WHAT THIS TASK INVOLVES: Nothing but the lines from the one containing "Given: Click the" through the end of the data below should appear in the answer, each exact and free of pictures.

[DATA PROVIDED — start]

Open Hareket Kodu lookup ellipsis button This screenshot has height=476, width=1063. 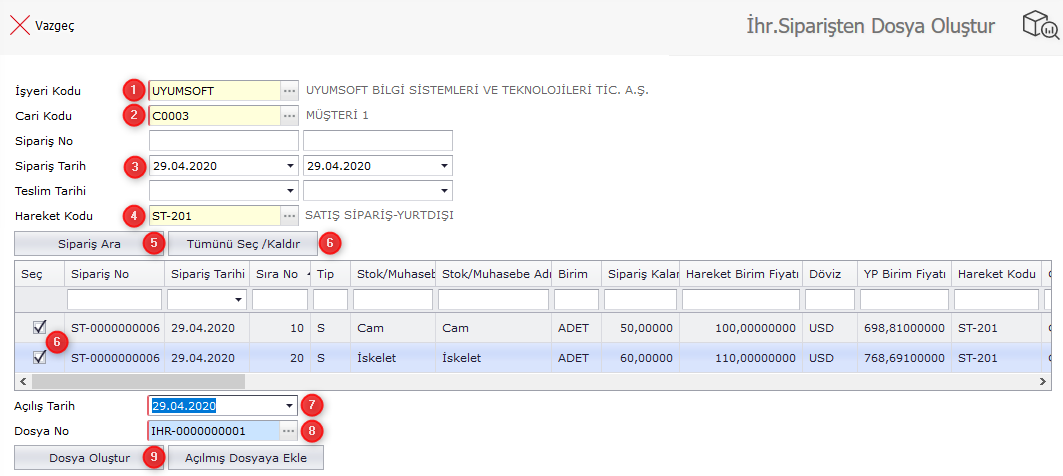coord(289,215)
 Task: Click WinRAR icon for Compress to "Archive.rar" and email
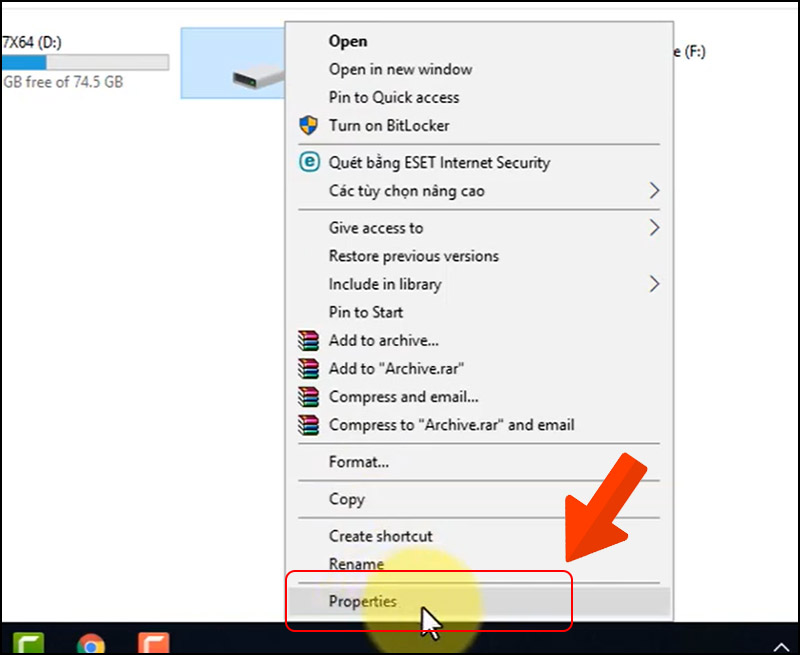click(x=309, y=425)
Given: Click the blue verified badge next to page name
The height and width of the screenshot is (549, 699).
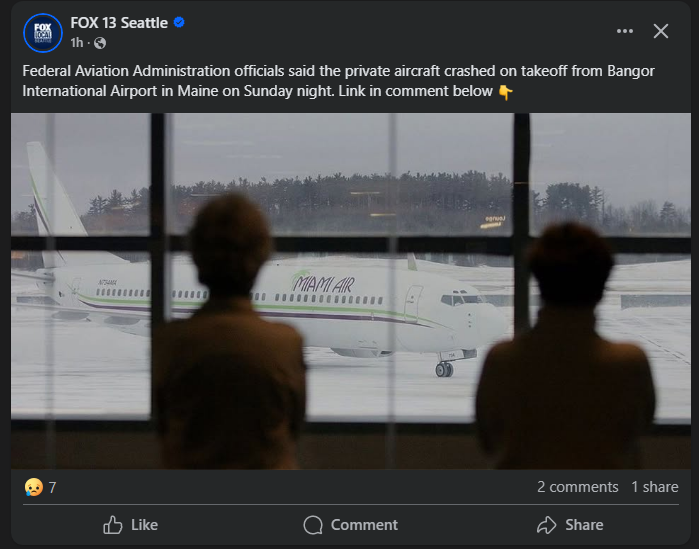Looking at the screenshot, I should [179, 22].
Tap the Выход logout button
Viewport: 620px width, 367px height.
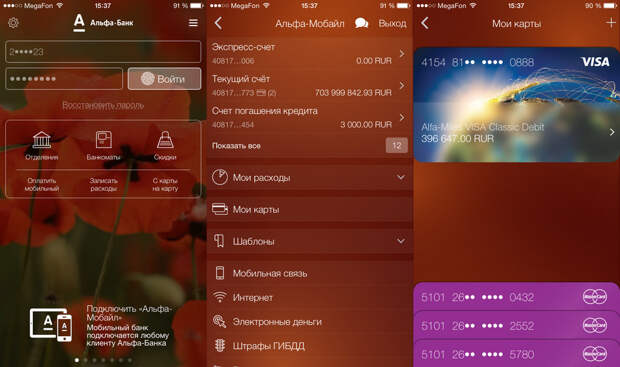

[DATA PROVIDED — finish]

ANSWER:
Given: Click the blue verified badge next to page name
The height and width of the screenshot is (549, 699).
Looking at the screenshot, I should [179, 22].
Tap the Выход logout button
Viewport: 620px width, 367px height.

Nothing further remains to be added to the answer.